Running this with small test files, it works great. However, I’ve just tried it on a 280MB csv and my PC is currently going crazy. Memory usage is up to 10.6GB, CPU nice and low on 4.2%, but it is taking hours to process this file. Running for about 40 minutes, it has process about 2MB of the 280MB file. I have another 27 similarly large files to get through. So might be done by Christmas.
Is there something very wrong with the script causing it to run slow slowly and why does it take 10.6GB of memory to read in a 280MB file???
Any help most appreciated.
$files = Get-ChildItem "~\Desktop\Test\*.dat"
foreach ($f in $files){
$outfile = $f.FullName + "new"
$file = Get-Content $f.FullName
$ref = Get-Content "~\Desktop\Test\Reference\ref.dat"

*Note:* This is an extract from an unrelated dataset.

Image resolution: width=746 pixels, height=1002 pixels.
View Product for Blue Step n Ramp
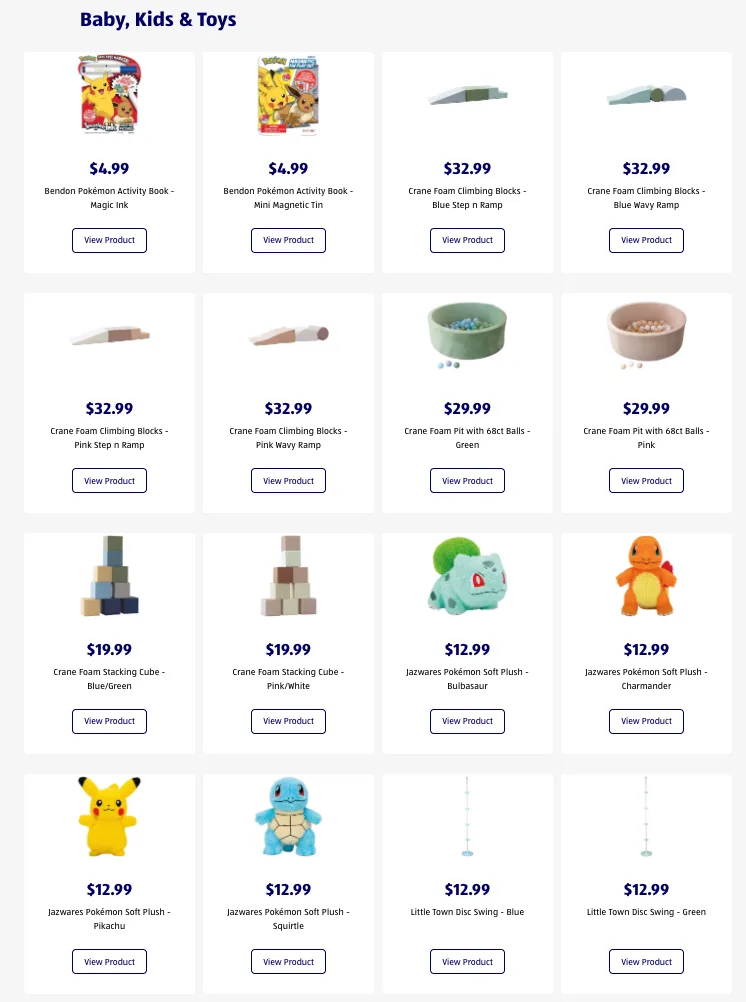pos(467,240)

$file.split("`n") | foreach {# line in file
$c = 0
$outline = $nul
$_ = $_.TrimEnd() #removes any spurious spaces at end of lines
$_ = $_ + ' ' # adds a single space back on the end
$_.split('|') | foreach {# field in the line
$c++
#$c # for console view only to compare lines
If ($c -eq '3') { # will perform comparison against every entry in ref until a match found
$field = $_
$refhit = $false
$ref | foreach {# item in the ref array
if ($refhit -eq $true) {return}
if ($field -like $_) {# replace field with ref field
$refhit = $true
$outline += $_.TrimEnd('*') + '|'
}# end match
}# end ref
if (!$refhit){#pass on the field as is
$outline += "$field|"
}
}else {#end of field - start of pass through
# if not field 3 then do not perform compare
$field = $_
$refhit = $false
if (!$refhit){#pass on the field as is
$outline += "$field|"
}
}#end field
}
# Output filtered line
Add-Content $outfile -Value $outline.TrimEnd('|') #output truncated file to newname
# write-host $outline.TrimEnd('|') #output to console for testing purposes
} #end line
}
Are these actually csv files? If so, why not use Import-Csv and avoid manipulating strings? I’m not sure, but I bet the string manipulation is taking up some time.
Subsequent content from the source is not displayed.